● **Task statement**:
Below are some records. Write out the line that contains "Task: Click the enter key icon on Next" and all lines after it, exactly, but not the pictures.

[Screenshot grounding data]
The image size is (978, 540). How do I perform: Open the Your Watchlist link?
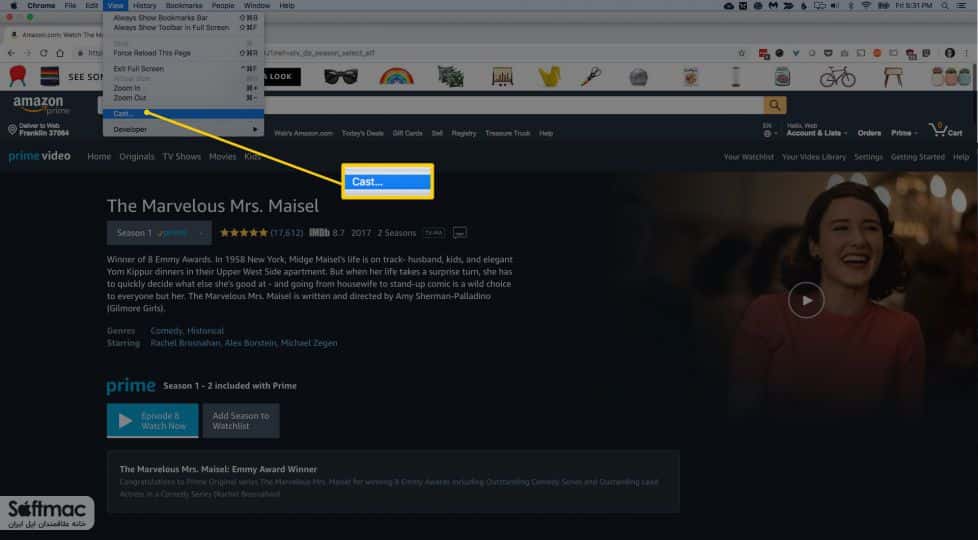click(x=748, y=157)
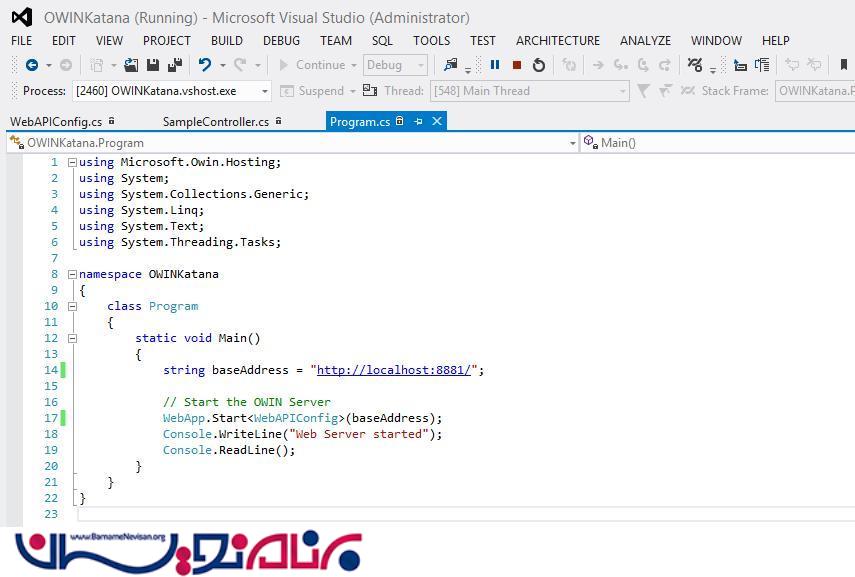The height and width of the screenshot is (577, 855).
Task: Collapse the Main() method outline
Action: [72, 338]
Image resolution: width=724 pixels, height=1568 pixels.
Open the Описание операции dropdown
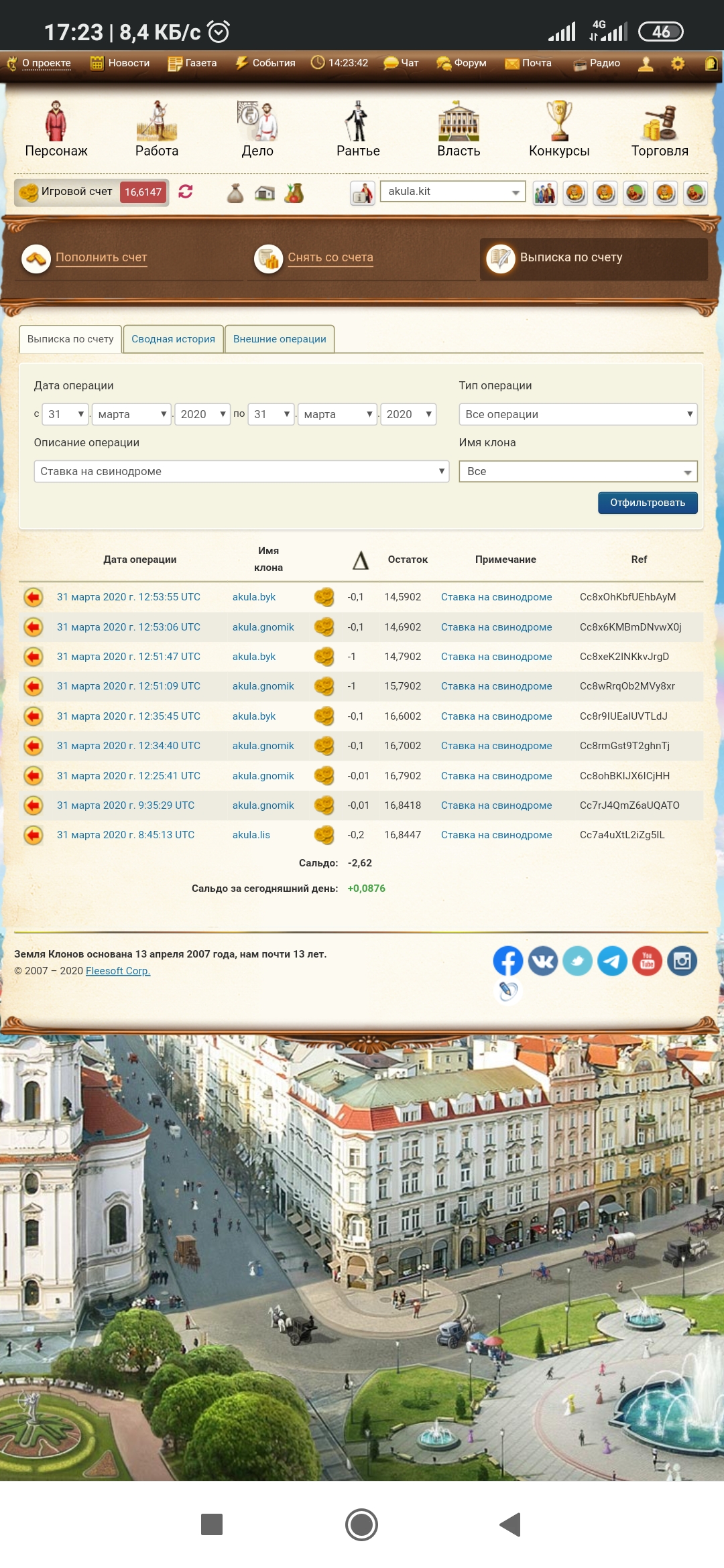(x=241, y=471)
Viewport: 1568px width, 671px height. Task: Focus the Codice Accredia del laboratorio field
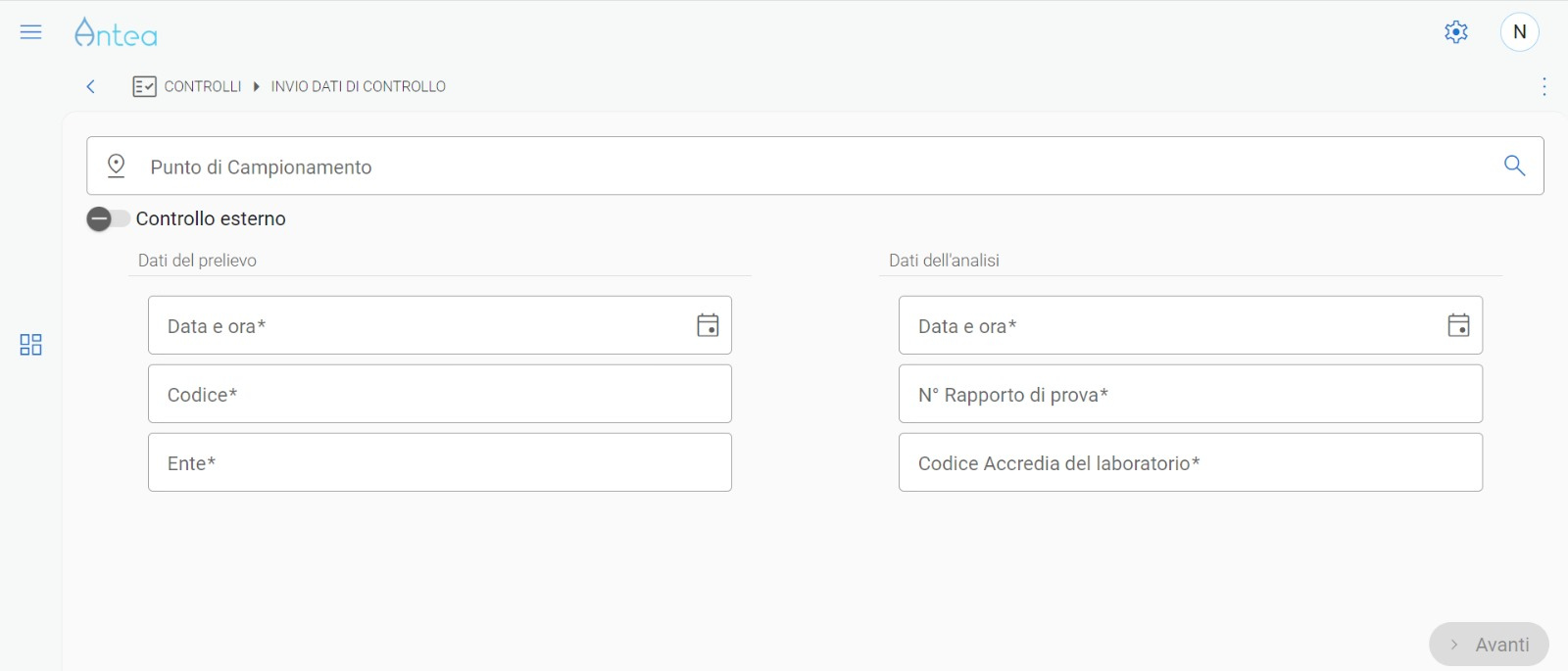pos(1191,462)

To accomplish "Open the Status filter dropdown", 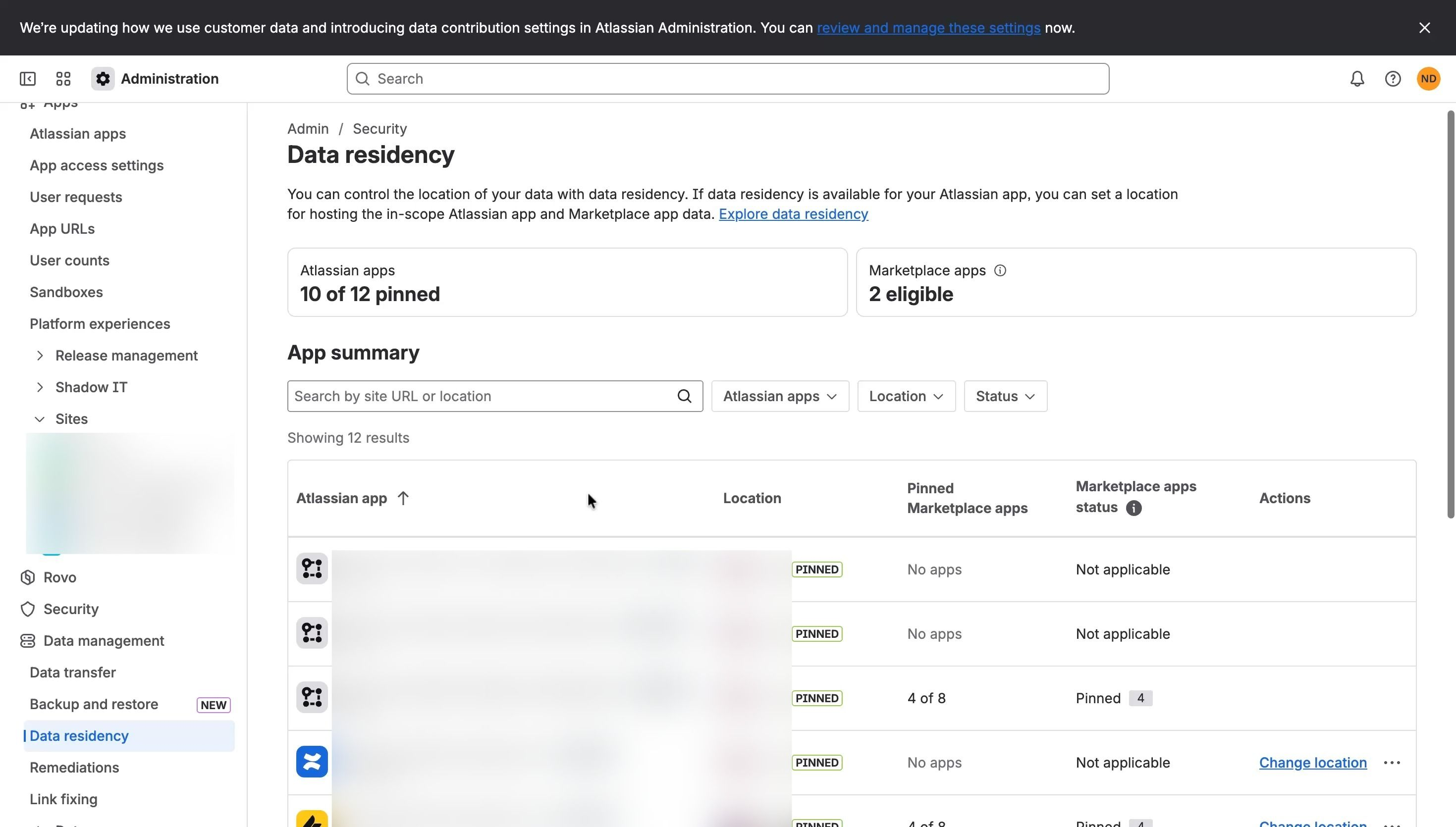I will pos(1005,396).
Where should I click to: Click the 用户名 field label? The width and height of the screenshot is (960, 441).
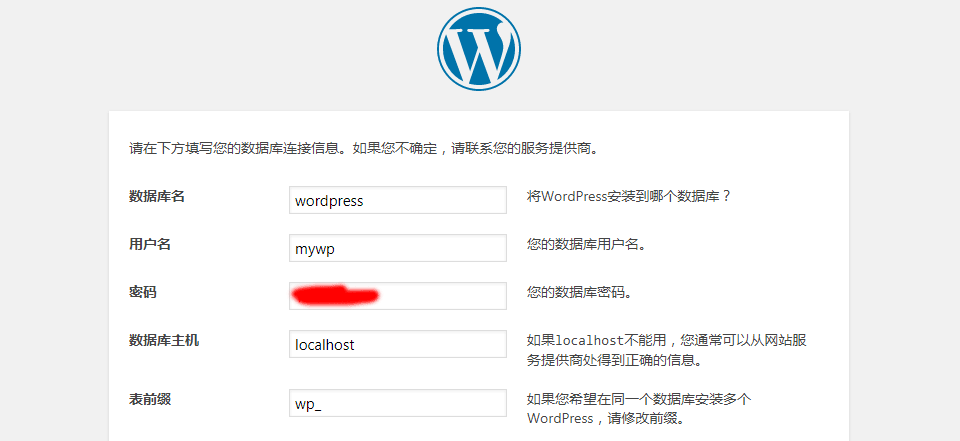[150, 244]
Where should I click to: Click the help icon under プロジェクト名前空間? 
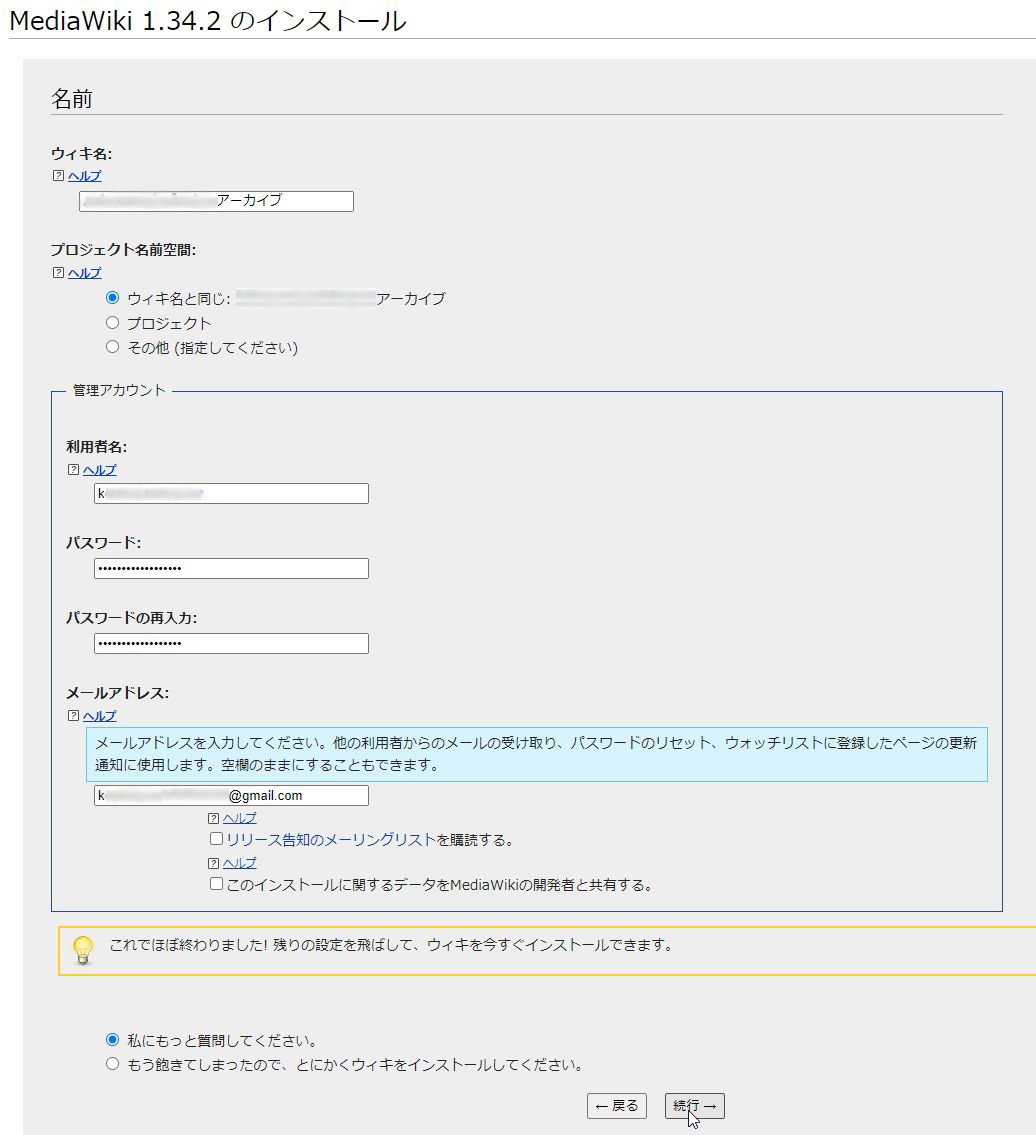58,273
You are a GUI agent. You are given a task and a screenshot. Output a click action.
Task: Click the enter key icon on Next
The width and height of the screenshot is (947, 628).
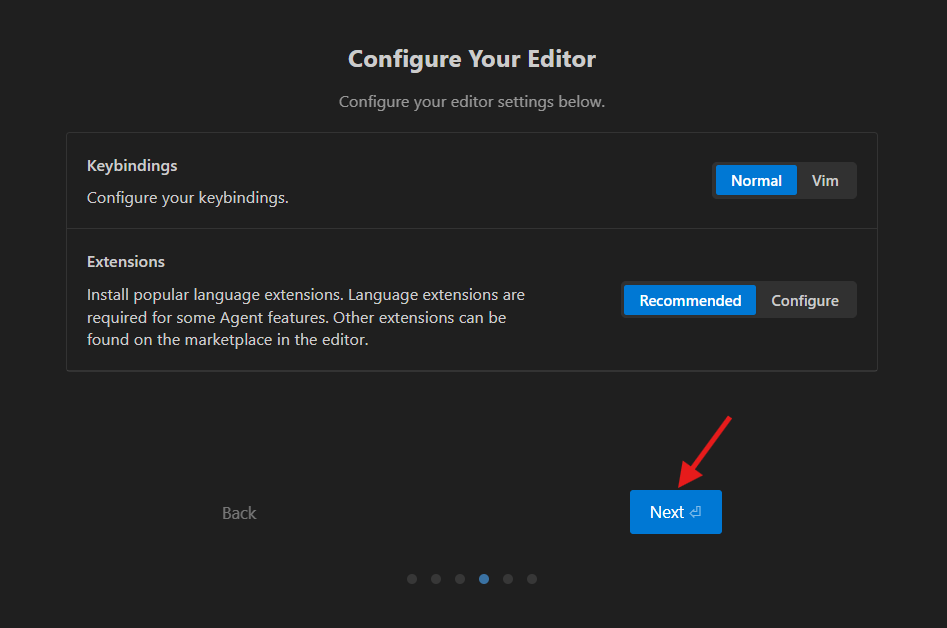(x=696, y=512)
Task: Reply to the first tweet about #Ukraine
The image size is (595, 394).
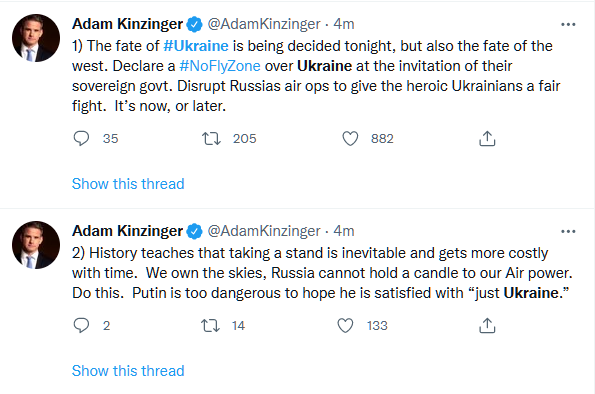Action: tap(81, 139)
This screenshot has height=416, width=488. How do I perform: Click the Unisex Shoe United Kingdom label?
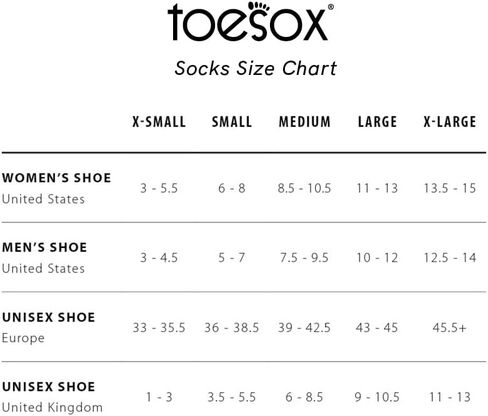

● **Result below**:
Task: Click the enter key icon on Next
The width and height of the screenshot is (947, 628).
(x=696, y=512)
Task: Reply to the first tweet about #Ukraine
The image size is (595, 394).
Action: tap(81, 139)
This screenshot has height=416, width=488. How do I perform: Click the Unisex Shoe United Kingdom label?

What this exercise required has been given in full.